Listen, Sophie Thatcher knows she looks like an angsty teenager. It could be the sad, smirky smile; the dark, heavy-lidded eyes; or the voice—deep and raspy enough to make you wonder if she used to smoke. Or maybe it’s because she’s so often cast as the angsty teenager. Either way, it’s always a surprise when her performances are gentle, even tender.

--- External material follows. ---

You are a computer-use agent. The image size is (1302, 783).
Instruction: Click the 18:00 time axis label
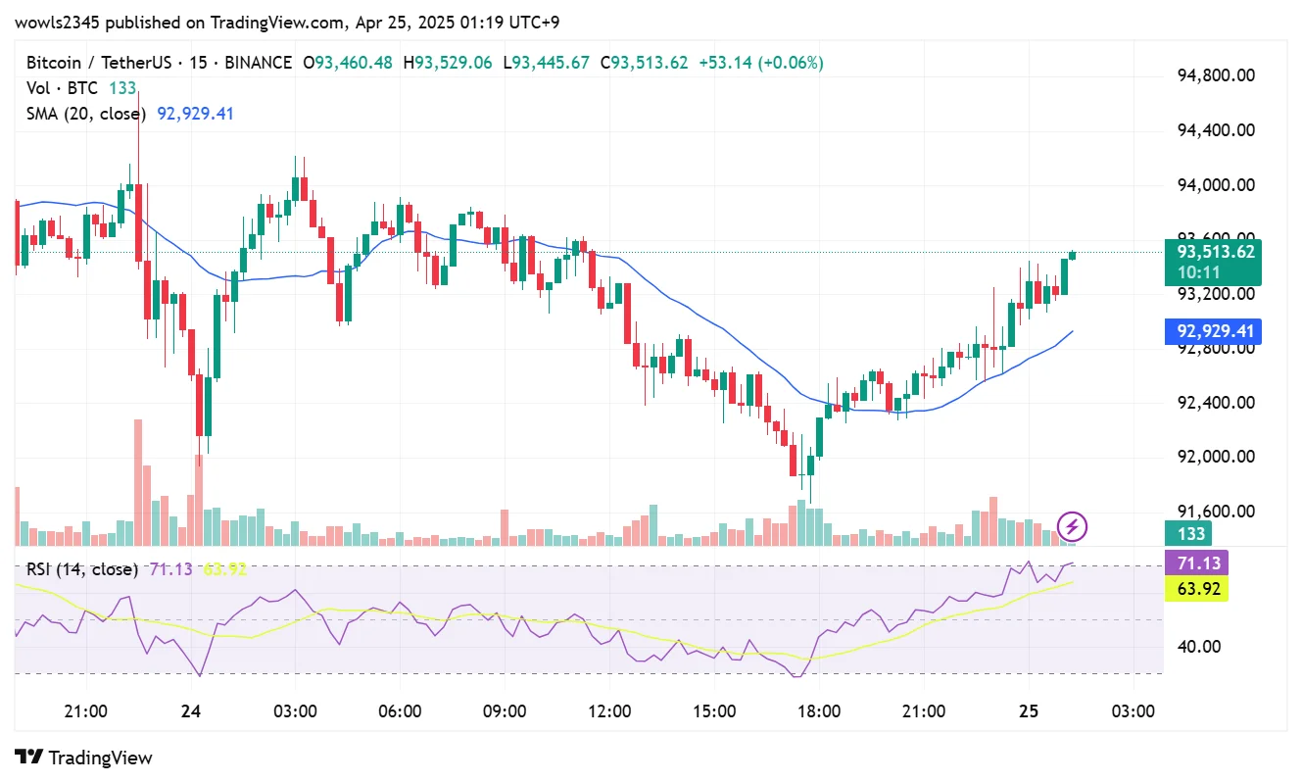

Now 19 years old, the Evanston native made her TV debut in 2016 on Chicago PD, but her talent really gained notice when she starred in the indie film Prospect, a sci-fi Western that turned heads at SXSW two years later. Though she acted alongside Jay Duplass and Game of Thrones vet Pedro Pascal, it was Thatcher’s performance that carried the project…and most surprised critics. The Verge wrote, “The film hinges on Sophie Thatcher’s performance as Cee. In her feature-film debut, she brings a combination of determination and youthful naïveté to her performance that is essential to the entire movie working.” Added Slash Film, “It’s the kind of performance that should make her a star.”

It didn’t—not yet, anyway—but ears were perked. And Thatcher wound up clinching an audition to play Becky Munroe, the protagonist of When The Street Lights Go On, one of the new dramas from short-form mobile streaming service Quibi. You see, she auditioned for this role several years earlier, when the concept was first making the rounds as a full-length feature, then a scripted Hulu series, before finally landing at Quibi. The creators weren’t ready for her when she was 14. They are now.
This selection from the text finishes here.